Intervention de Jean-Christophe Lagarde

Réunion du 28 janvier 2016 à 9h30
Commission des lois constitutionnelles, de la législation et de l'administration générale de la république

Photo issue du site de l'Assemblée nationale ou de WikipediaJean-Christophe Lagarde :

Souvenons-nous d'abord que le principe de déchéance de nationalité a beaucoup évolué au cours de notre histoire pour répondre à des circonstances et à des volontés politiques différentes. Je mets évidemment de côté les déchéances collectives du régime de Vichy.

Rappelons-nous ensuite que nous sommes en train de rédiger la Constitution et que la loi ordinaire pourra évoluer par la suite au gré des majorités successives. Si je le dis, c'est qu'il est pour nous extrêmement important que la Constitution ne fasse pas de distinction entre Français – que ce soit entre mononationaux et binationaux ou autres. Une telle distinction figure déjà dans certaines lois, puisque l'on peut aujourd'hui être déchu de la nationalité française si l'on est Français par naturalisation depuis moins de quinze ans, mais, de grâce, n'en faisons pas autant dans la Constitution !

La nouvelle proposition présentée hier par le Premier ministre me semble correspondre à notre impérieuse exigence en la matière. Je pourrais d'autant moins voter un texte qui établirait une différence entre Français selon leur origine que nous nous accordons tous sur le fait que la déchéance de nationalité doit découler d'une décision judiciaire. Or, on ne saurait accorder un privilège judiciaire à un criminel en fonction de son ascendance : ce serait contraire à l'individualisation des peines et aux principes fondamentaux qui président à la justice telle que nous la concevons dans la République.

De ce fait, je ne comprends pas l'idée selon laquelle les conventions internationales seraient un point de blocage nous obligeant à faire une distinction entre Français. Les principes précités me paraissent bien plus essentiels que le problème de l'apatridie – apatridie dont je veux dire qu'elle doit naturellement être évitée, mais qu'elle existe et qu'elle n'est pas privative de tout droit. Il existe fort heureusement un statut international et un statut national des apatrides, ainsi qu'un Office français de protection des réfugiés et apatrides (OFPRA). Il me paraît plus important de faire en sorte qu'il n'y ait aucune distinction entre les Français, que l'individualisation de la peine soit maintenue dans notre système judiciaire et que nous puissions respecter la hiérarchie des valeurs.

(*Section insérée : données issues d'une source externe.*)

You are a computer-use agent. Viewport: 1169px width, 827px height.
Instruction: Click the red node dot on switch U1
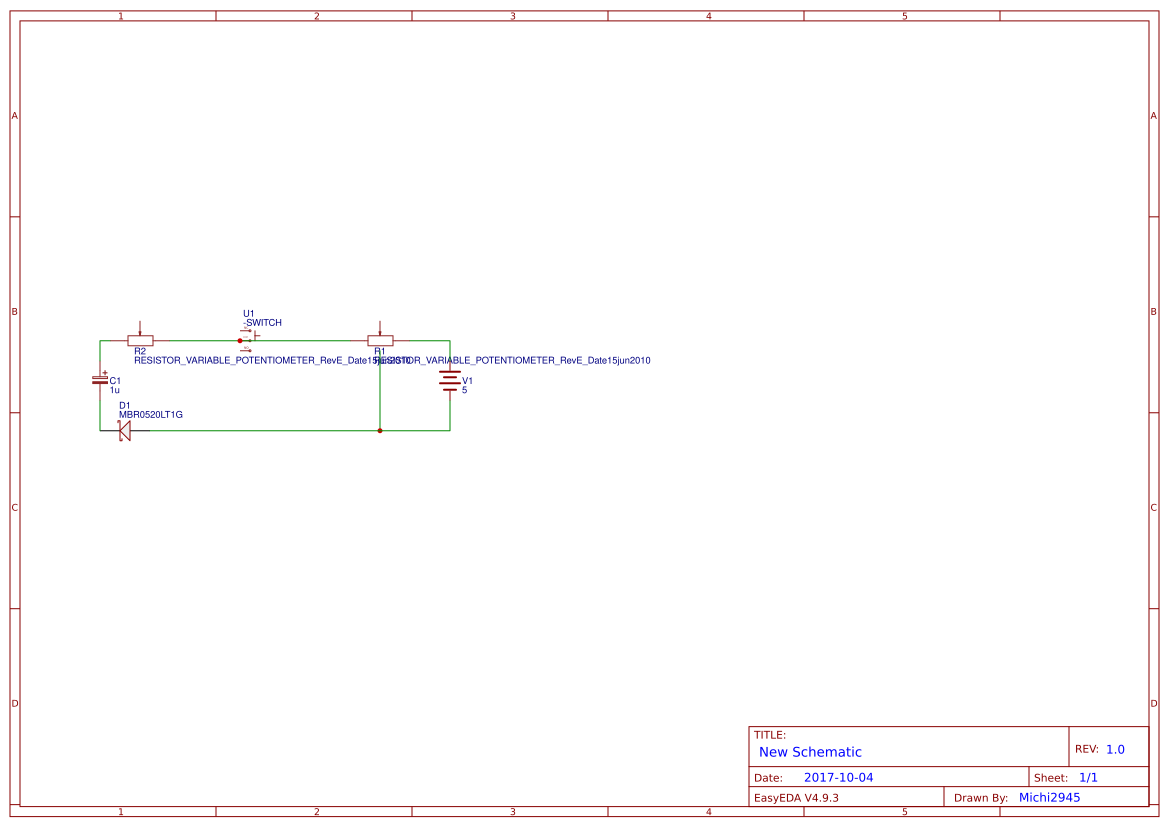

On a beaucoup parlé de la Convention de 1961. Je veux donc préciser que, si nous en décidons ainsi – et c'est mon souhait –, nous pouvons parfaitement traiter les Français de façon égale dans la Constitution et ratifier cette Convention tout en prévoyant, au moment de la ratification, que la France se réserve le droit de faire application de son article 8, paragraphe 3 a) ii, qui permet en effet de priver de nationalité un individu dès lors qu'il « a eu un comportement de nature à porter un préjudice grave aux intérêts essentiels de l'État ». Rien ne nous empêche de ratifier cette Convention, à condition que le Gouvernement s'engage à procéder à la réserve précitée.

Nous ne devons donc pas supprimer l'article 2, mais nous engager, puisque nous parlons d'unité nationale, dans un processus global et cohérent, allant jusqu'à la ratification de la Convention de 1961, sans quoi l'on pourrait penser qu'il y a derrière tout cela une manoeuvre politique visant à gêner le déroulement de ce processus.

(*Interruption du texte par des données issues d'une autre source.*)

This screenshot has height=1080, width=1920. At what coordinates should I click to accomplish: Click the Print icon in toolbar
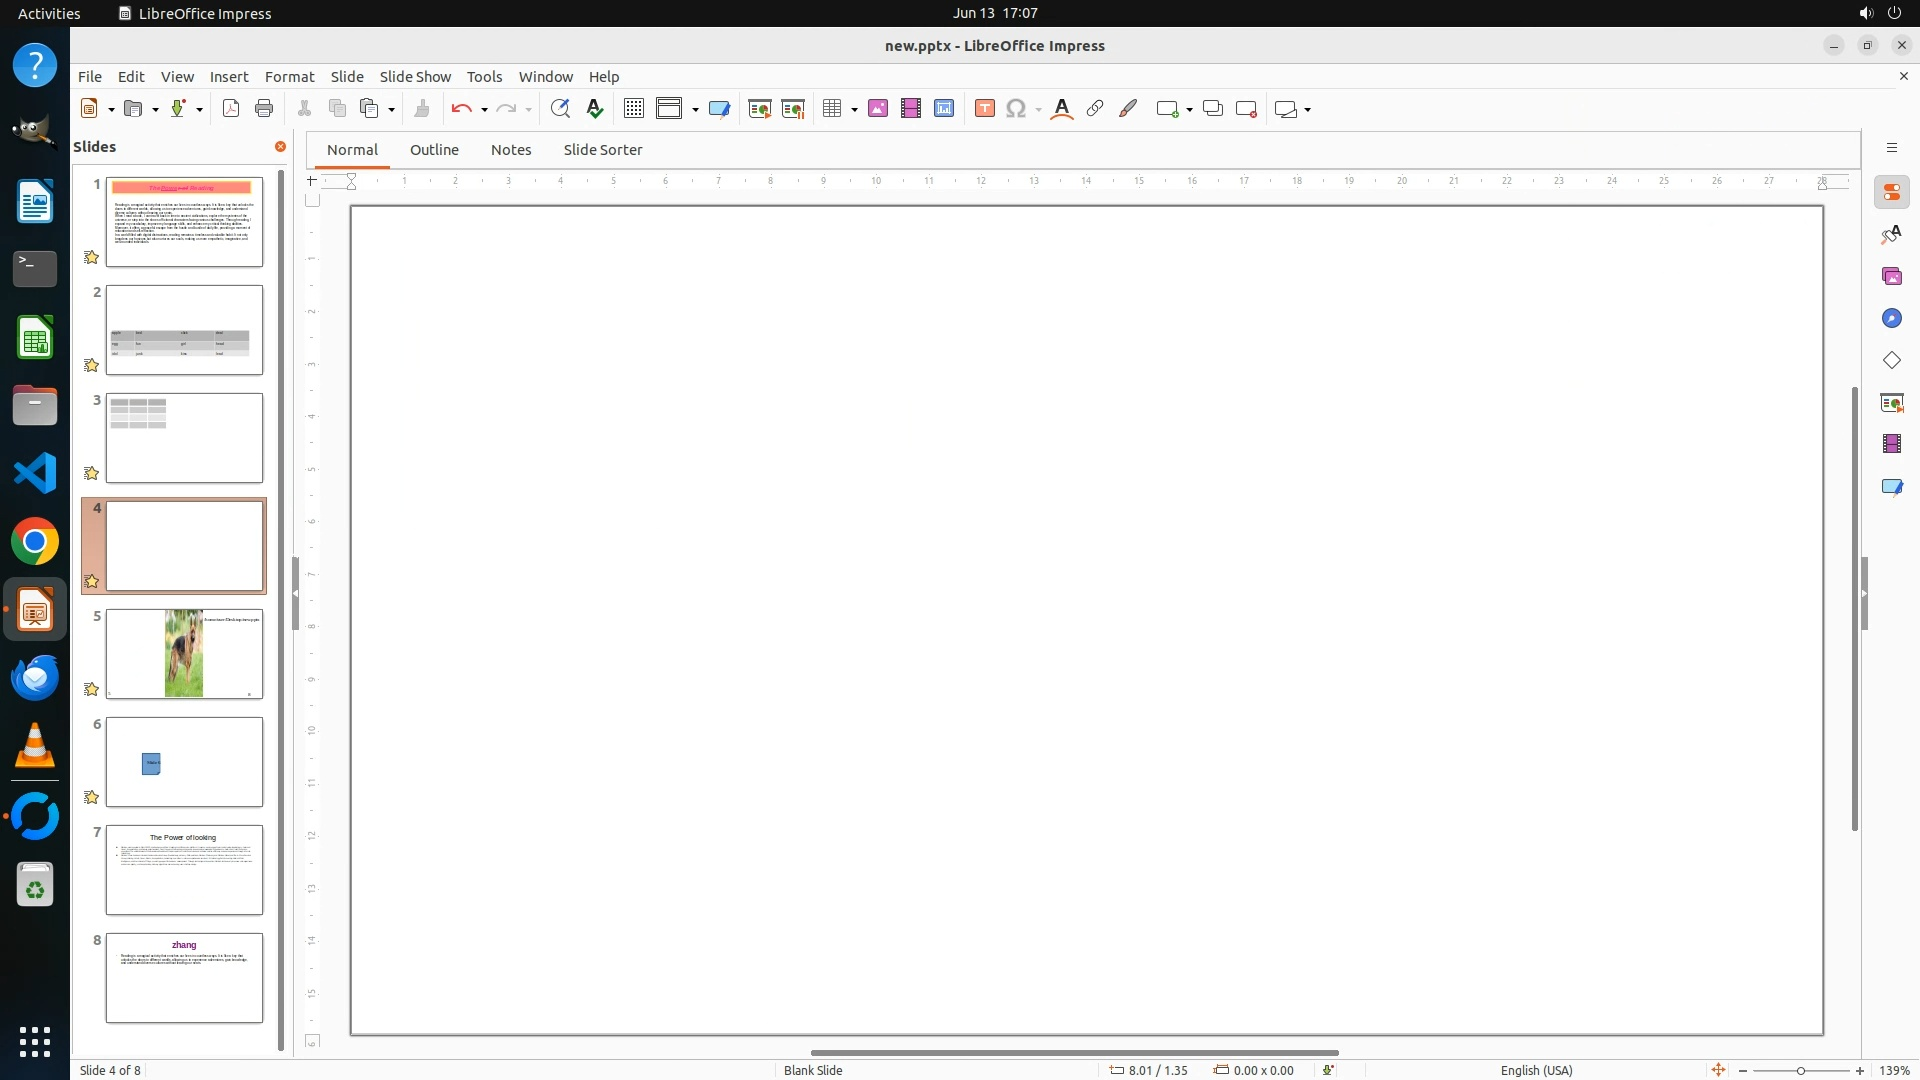click(x=264, y=109)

Enfin, l'amendement présenté hier par le Gouvernement, qui semble avoir été écrit un peu précipitamment, prévoit que l'on peut déchoir un individu de sa nationalité « ou des droits qui lui sont attachés ». Une telle formulation laisse planer l'idée qu'il pourrait y avoir une déchéance à deux vitesses en fonction de l'origine des Français. Une partie de nos concitoyens ont une seconde nationalité, parfois d'ailleurs contre leur souhait, par la seule volonté de l'État d'origine de leurs ascendants. Nous ne pouvons donc pas conserver cette formulation, qui fait peser le risque que l'interprétation de la loi ordinaire aboutisse à établir des différences entre Français.